Katherine Dunham's ballet Rites de Passage premiered at the Curran Theatre in San Francisco in December 1941. It was in four parts: Puberty, Fertility, Death, and Women's Mysteries. In the first scene, a youth on the eve of manhood sees in a dream the chief warrior of his tribe and imagines a heroic future in the world of men. The men of the tribe celebrate the youth's initiation. In the second scene, against a background of village life in which women pound grain and men hunt and play games, a man and woman are drawn together by mutual attraction. Their union is celebrated by the entire community. The third scene is devoted to funeral rites, and the fourth to the rituals exclusive to women: coming of age, menstruation and purification, giving birth.

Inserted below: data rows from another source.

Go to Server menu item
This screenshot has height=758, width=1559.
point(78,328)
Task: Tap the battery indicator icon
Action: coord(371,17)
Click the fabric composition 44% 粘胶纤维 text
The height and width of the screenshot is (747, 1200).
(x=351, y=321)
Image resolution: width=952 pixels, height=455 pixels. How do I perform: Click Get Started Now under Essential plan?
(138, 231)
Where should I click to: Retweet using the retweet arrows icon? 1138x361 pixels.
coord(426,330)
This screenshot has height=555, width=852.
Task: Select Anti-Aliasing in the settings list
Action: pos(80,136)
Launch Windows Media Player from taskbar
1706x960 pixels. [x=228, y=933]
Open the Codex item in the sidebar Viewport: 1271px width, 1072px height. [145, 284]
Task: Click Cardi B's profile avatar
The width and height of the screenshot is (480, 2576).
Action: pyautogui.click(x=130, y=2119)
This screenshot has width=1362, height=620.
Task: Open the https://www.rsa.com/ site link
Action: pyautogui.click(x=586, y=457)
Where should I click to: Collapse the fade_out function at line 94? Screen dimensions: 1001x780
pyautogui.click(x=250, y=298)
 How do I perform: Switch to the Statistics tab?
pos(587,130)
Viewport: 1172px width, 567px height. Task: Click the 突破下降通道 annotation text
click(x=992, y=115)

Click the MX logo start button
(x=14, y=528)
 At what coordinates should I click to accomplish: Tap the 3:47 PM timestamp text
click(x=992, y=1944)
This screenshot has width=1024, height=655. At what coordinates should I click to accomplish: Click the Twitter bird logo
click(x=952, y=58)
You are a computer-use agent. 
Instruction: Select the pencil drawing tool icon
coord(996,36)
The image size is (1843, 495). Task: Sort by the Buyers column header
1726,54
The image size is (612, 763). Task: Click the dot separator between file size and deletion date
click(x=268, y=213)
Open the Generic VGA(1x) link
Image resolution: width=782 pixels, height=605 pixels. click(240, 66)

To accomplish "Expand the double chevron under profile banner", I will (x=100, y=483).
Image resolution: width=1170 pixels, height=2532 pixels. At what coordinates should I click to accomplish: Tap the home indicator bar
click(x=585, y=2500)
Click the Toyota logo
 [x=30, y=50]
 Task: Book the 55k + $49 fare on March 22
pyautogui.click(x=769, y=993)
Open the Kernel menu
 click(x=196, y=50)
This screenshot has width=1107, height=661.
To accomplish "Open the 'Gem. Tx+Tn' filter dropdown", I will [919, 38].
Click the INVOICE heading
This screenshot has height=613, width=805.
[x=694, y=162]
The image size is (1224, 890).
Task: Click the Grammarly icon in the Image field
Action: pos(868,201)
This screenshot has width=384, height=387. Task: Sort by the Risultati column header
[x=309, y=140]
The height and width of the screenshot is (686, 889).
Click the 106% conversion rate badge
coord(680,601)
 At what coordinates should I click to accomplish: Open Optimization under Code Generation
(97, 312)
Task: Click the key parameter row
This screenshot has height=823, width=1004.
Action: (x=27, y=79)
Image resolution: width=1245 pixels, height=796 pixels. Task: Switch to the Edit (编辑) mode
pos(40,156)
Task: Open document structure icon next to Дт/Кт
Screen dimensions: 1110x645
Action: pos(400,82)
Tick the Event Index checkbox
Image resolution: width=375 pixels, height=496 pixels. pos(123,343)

Over the years, Dunham altered and developed her choreography of Rites de Passage. By 1955, when the work was presented at the Broadway Theatre in New York, under the title Rituals, the scenario and choreography of each scene were markedly different from the originals. The first three scenes bore the same names as in the original version -- Puberty Ritual, Fertility Ritual, and Death -- but the fourth had been replaced by the ballet Shango, created in 1945 for the musical play Carib Song. The first two scenes were set to music by Paquita Anderson; the third was set to music by Dorothea Freitag; and the fourth, Shango, was set to music by Baldwin Bergersen.
In the playbill for the 1955 performances, Dunham's program note said, in part, "The rites herein represented do not refer to any one particular society, neither do they pretend to represent the enaction of a realistic ceremony. They have been created in an effort to present, at least partially, the deep emotional interest which every primitive community feels in the individual and to expose the intense personal experience which accompanies every profound change."
Reviewing these performances, Walter Terry wrote, "Miss Dunham's most impressive choreography is to be found in her 'Rituals,' including the rites celebrating puberty, fertility, death, and religious possession. In the first two rituals especially, Miss Dunham has created movements which are physically brilliant, dramatically pertinent, powerful in the projection of emotion" (New York Herald Tribune, 23 November 1955).
Rites de Passage was videotaped in 1980, with Glory Van Scott, Vanoye Aikens, Doris Bennett-Glasper, Norman Davis, and Emilio Lastarria dancing the leading roles. It was later broadcast on the PBS television series Dance in America in a program entitled "Divine Drumbeats: Katherine Dunham and Her People," narrated by James Earl Jones.